Seaboard challenged the 2012 assessment before the county board, which affirmed the assessment in a Judgment issued on May 30, 2012.
On June 8, 2012, Seaboard filed a Complaint in this court challenging the county board Judgment with respect to tax year 2012.
For tax year 2013, the subject property remained assessed at $3,363,100. The Chapter 123 average ratio for the municipality for tax year 2013 is 103.39%.
Seaboard challenged the 2013 assessment before the county board of taxation. The board subsequently dismissed the appeal for failure to pay taxes. See N.J.S.A. 54:3-27.
On July 3, 2013, Seaboard filed a Complaint in this court challenging the county board Judgment with respect to tax year 2013. On August 22, 2014, after issuing a bench opinion, the court granted the municipality’s motion to dismiss the 2013 Complaint for failure to pay taxes pursuant to N.J.S.A. 54:51A-1(b). An appeal of the court’s Judgment with respect to tax year 2013 is pending in the Superior Court, Appellate Division.
Each party presented a licensed real estate appraiser as an expert witness at trial.

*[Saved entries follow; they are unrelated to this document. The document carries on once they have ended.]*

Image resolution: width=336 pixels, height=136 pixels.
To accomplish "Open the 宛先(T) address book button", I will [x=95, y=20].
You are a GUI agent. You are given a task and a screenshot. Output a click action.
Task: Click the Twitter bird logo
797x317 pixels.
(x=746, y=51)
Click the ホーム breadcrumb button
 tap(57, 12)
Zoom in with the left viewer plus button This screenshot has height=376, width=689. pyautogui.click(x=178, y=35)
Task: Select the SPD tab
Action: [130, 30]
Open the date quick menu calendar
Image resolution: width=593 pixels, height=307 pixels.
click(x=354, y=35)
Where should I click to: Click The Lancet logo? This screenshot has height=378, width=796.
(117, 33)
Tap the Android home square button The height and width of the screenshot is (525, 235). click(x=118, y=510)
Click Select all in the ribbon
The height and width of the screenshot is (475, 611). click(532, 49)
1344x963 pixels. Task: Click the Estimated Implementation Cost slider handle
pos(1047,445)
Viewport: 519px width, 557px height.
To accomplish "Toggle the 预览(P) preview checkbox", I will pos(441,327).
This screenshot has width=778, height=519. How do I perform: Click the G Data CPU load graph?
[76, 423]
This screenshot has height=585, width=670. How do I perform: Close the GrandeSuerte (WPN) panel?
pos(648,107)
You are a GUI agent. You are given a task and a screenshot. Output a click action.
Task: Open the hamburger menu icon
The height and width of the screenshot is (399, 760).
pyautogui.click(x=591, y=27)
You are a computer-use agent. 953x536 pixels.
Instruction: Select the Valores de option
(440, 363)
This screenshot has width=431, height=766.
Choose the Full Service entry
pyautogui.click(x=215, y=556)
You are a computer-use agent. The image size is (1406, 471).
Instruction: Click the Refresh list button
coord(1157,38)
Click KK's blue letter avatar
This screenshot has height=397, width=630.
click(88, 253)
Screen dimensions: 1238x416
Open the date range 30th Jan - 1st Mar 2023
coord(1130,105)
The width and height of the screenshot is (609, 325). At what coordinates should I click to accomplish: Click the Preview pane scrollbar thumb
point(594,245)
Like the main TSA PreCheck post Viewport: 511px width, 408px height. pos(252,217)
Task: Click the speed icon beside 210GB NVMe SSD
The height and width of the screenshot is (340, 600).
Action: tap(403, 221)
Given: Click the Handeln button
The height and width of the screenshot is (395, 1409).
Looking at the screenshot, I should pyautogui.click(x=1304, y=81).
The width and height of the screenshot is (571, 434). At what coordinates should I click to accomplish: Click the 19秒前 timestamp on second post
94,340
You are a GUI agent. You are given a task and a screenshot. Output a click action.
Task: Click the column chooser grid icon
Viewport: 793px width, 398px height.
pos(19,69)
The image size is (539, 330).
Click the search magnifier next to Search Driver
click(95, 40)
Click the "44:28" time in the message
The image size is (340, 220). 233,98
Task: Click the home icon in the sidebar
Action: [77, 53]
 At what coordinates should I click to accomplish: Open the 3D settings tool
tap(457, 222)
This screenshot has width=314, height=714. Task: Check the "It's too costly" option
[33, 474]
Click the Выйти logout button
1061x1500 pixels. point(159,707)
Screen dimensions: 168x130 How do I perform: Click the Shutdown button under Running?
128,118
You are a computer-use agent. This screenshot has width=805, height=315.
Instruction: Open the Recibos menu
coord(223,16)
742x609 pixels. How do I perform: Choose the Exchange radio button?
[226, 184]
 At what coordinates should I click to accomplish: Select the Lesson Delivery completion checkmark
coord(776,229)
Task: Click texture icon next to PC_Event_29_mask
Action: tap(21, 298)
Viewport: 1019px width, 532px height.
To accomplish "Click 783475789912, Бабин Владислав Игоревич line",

Seaboard’s expert offered the opinion that the subject property, including both the vacant land, the walkway and the bulkhead, had a true market value of $876,000 as of October 1, 2011, the valuation date for tax year 2012. He offered no detailed analysis of the true market value of the subject property as of the November 1, 2007 date of the completion of the improvements for purposes of the omitted added assessments or as of October 1, 2010, the valuation date for tax year 2011. The totality of his written analysis for those years was as follows:
We note that we have been asked to comment on the value under appeal for prior years, including 2008, 2009 and 2011. It would be our opinion that the value conclusion would be the same for these prior years in question.
Despite the obvious shortcomings in the opinion of Seaboard’s expert, at least with respect to tax years other than 2012, the municipality did not at the close of Seaboard’s case-in-chief move to dismiss the Complaints for a failure to overcome the presumption of validity attached to the assessments. See Pantasote Co. v. City of Passaic, 100 N.J. 408, 413, 495 A.2d 1308 (1985); MSGW Real Estate Fund, LLC v. Borough of Mountain Lakes, 18 N.J.Tax 364, 373 (Tax 1998). This is an important fact in the analysis of Seaboard’s square corners argument.
The municipality’s counsel explained at oral argument on the Freeze Act application that she did not move to dismiss the Complaints at the close of Seaboard’s ease-in-chief because she was in possession of an expert appraisal report commissioned by the municipality that proffered the opinion that the subject property had a true market value well below the challenged assessments as of the relevant valuation dates for all tax years at issue, as well as the tax years 2009, 2010 and 2013, which were not before the court. The opinion of the municipality’s expert, if found credible by the court, would warrant reductions in all of the assessments under review. According to the municipality, its
In a July 24, 2015 written opinion, the court concluded that the opinions of value offered by Seaboard’s expert lacked credibility and were, in large part, net opinions. The court also concluded that the opinions of value offered by the municipality’s expert were credible. The court adopted the opinions of the municipality’s expert with minor adjustments, resulting in significant reductions of all assessments before the court.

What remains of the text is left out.